# my first post - afghan



## llc (Oct 17, 2013)

I'm not sure if this is working - but here goes!


----------



## Sumacsew (Sep 17, 2012)

Beautiful!!!!!


----------



## jumbleburt (Mar 10, 2011)

Great job (both on the afghan and the postin)! I love how colorful it is.


----------



## limeygirl (Jul 12, 2011)

llc said:


> I'm not sure if this is working - but here goes!

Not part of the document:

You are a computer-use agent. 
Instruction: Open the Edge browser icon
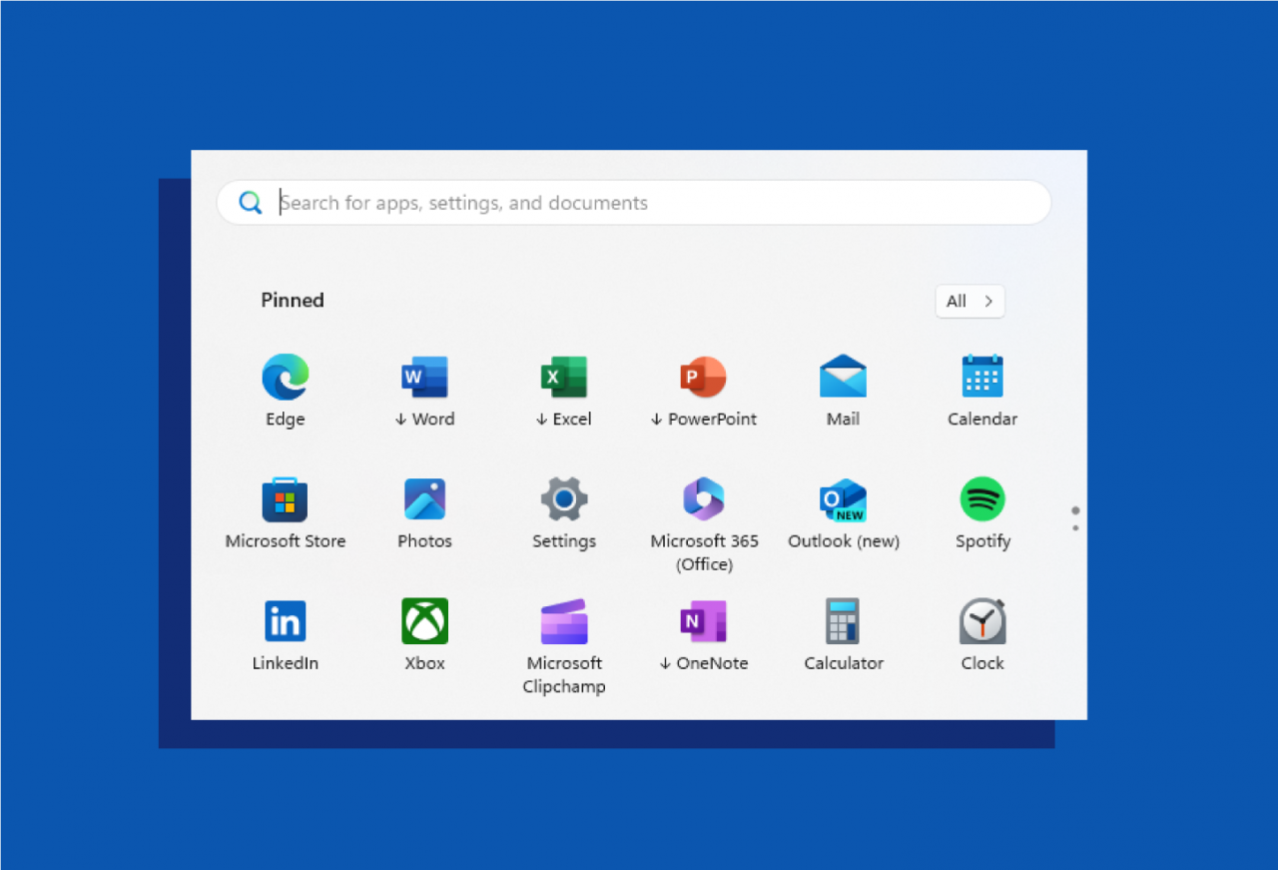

Beautiful...love the colours.


----------



## Needlesgalore (Dec 30, 2011)

Absolutely beautiful.


----------



## Marny CA (Jun 26, 2011)

Wow! Wow! Did I say Wow!?

If this is your beginner's work you're going to be a designer for pay soon!!


----------



## llc (Oct 17, 2013)

Thank you!


----------



## Kelli aka Mrs.Kravitz (Jan 19, 2013)

Love it! Awesome work


----------



## SnowCountess (Jun 6, 2014)

Great colors! Love the updated granny square pattern.


----------



## TXBARB (May 27, 2013)

Very nice!


----------



## Charlotte80 (Jan 24, 2011)

One of the most beautiful Granny Afghans I have ever seen. Thank you for sharing.


----------



## lynncarol33 (Aug 1, 2013)

I love all the pretty colors.


----------



## Cashmeregma (Oct 15, 2012)

It Worked.

What a lovely rainbow of colors. Great job posting photos and with your afghan. :thumbup: :thumbup: :thumb up:

I usually don't like granny squares but I love, love, love this. That should tell you something GREAT!!! :wink:


----------



## Stitchintwin (Jun 20, 2011)

llc said:


> I'm not sure if this is working - but here goes!


It posted beautifully, and your Afghan is scrumptious looking. Did you plan the colors out this way? Or did you use leftover yarns?

:thumbup: :thumbup: :thumbup:


----------



## Deb-Babbles (Mar 4, 2011)

Great work. Love it. Very colorful too.


----------



## BarbaraBL (Nov 27, 2013)

Your afghan is absolutely wonderful! One of the nicest I have seen. I love that it is so rich in colour.


----------



## bhappy41b (Feb 18, 2011)

Great work; love the colors!


----------



## llc (Oct 17, 2013)

I bought a few of the colors but by far the majority of it was done with scraps.


----------



## Stitchintwin (Jun 20, 2011)

llc said:


> I bought a few of the colors but by far the majority of it was done with scraps.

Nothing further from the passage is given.